What's been your professional highlight of 2009?
The implementation of the management agreement with Cerberus for their Four Points stations. It's a validation of our management team and our operating strength and strategy. So far, it's been a win for both parties.
You've been vocal about entering into more of these arrangements. Any new partners?
We're having discussions. We have a finite amount of bandwidth to leverage our management team while still doing justice to our owned-and-operated stations and anybody we signed up to work with, so we'll be somewhat selective. These conversations take a fair amount of time, but we do anticipate we'll have an opportunity to leverage our management team across a broader platform before year-end.
The big story in the station business this year has been content sharing among rivals. It's not unlike what Nexstar has been doing for a long time with its “virtual duopolies.” When you see new pools announced, do you feel like, “We've been doing this for years”?
Yes, we began sharing content within a market back in 1998. We see the economics of running two television stations off a single fixed-cost base while maintaining separate editorial and sales functions as a natural evolution of the business. As the environment continues to be challenged, people are looking for ways to survive, and this is one of those coping strategies.
Are you seeing signs that the recession might be ending?
Our view is we're bumping along the bottom of the ocean, probably through the end of this year. We really don't forecast internally an uplift in core spending until first quarter of 2010.
What was the key to putting up relatively strong numbers for the second quarter?
The fact that we had the smallest negative number in terms of revenue decline in the peer group is encouraging, but not really inspiring. But [it's about] the relentless focus on local business development, and that's been going on for a very long time. Our focus on continuing to build out the e-media portals as true community portals and not just TV station Websites, and obviously our distribution revenue—vis-à-vis our retransmission agreements—added up to the slightest net revenue decline of all the public companies that have reported thus far.
Do you have retrans battles coming up?
We completed our deal with Time Warner at the end of June, and that is in place for several years. I have half a dozen agreements that expire at the end of this year, and our station managers have another dozen or so. But the bulk of our agreements were renegotiated or renewed at the end of 2008.
Do you hear much from your peers about the role you've played in terms of retrans, since Nexstar was out there fighting for it when really no one else was?
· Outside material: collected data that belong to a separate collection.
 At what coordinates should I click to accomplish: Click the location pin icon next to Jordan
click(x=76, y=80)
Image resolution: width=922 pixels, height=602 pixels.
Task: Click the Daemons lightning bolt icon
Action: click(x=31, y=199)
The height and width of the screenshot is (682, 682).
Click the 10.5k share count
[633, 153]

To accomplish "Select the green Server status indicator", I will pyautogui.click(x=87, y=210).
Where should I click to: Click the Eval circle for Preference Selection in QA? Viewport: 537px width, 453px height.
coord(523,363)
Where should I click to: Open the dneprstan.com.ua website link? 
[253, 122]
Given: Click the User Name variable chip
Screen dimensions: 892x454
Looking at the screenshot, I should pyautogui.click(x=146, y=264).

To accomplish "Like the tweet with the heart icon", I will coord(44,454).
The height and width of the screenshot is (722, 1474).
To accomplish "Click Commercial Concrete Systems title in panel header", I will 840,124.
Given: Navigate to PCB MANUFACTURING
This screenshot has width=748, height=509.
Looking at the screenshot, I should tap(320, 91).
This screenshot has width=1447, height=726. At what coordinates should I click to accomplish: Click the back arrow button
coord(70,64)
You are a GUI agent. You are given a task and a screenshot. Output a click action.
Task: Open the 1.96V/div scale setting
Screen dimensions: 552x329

I've had a tremendous number of congratulatory phone calls and e-mails after being named the recipient of your award, and many of them have mentioned us being the tip of the spear in terms of retransmission battles. It's humbling to think about the latest Kagan forecast, which said retransmission revenue will be over a billion dollars in a year or so. That's a revenue stream that really didn't exist in any meaningful way five years ago. We're proud to have played a part in that. We're glad about the way it has transformed our company, and we think it's a good thing for the industry.
Where do you see stations five years from now?
As a commercial television station, our business purpose is to ring the cash register for a local advertiser. As long as you are helping ring the cash register, you are going to be in business. I think we need to spend less time talking about how we do what we do. What we do is ring the cash register. How we do it can be through a message on the big screen in the den, on the little screen on your phone, on your computer, a text message alert, an e-mail blast.
We have these tremendous content-generating and local marketing organizations in individual marketplaces, and we can do local better than anybody. So I think that television will continue to evolve more toward its roots, where 85% of the business will be local and 15% national. It will look a lot like radio in five years, but that can be a very good business if you are serving your community through relevant content and business propositions that are valuable to local advertisers.
Long-term, we think it's a terrific business to be in. We think this 50-year-old brand we have in our communities is our most valuable asset. When you think about it, every retail purchase takes place inside a television DMA, and people on both sides of the cash register know who we are. What we need to do is find ways to get involved or get in the way of more transactions, and not just sell advertising. If we focus more on the customer's business than our business, we're going to be in business for years to come.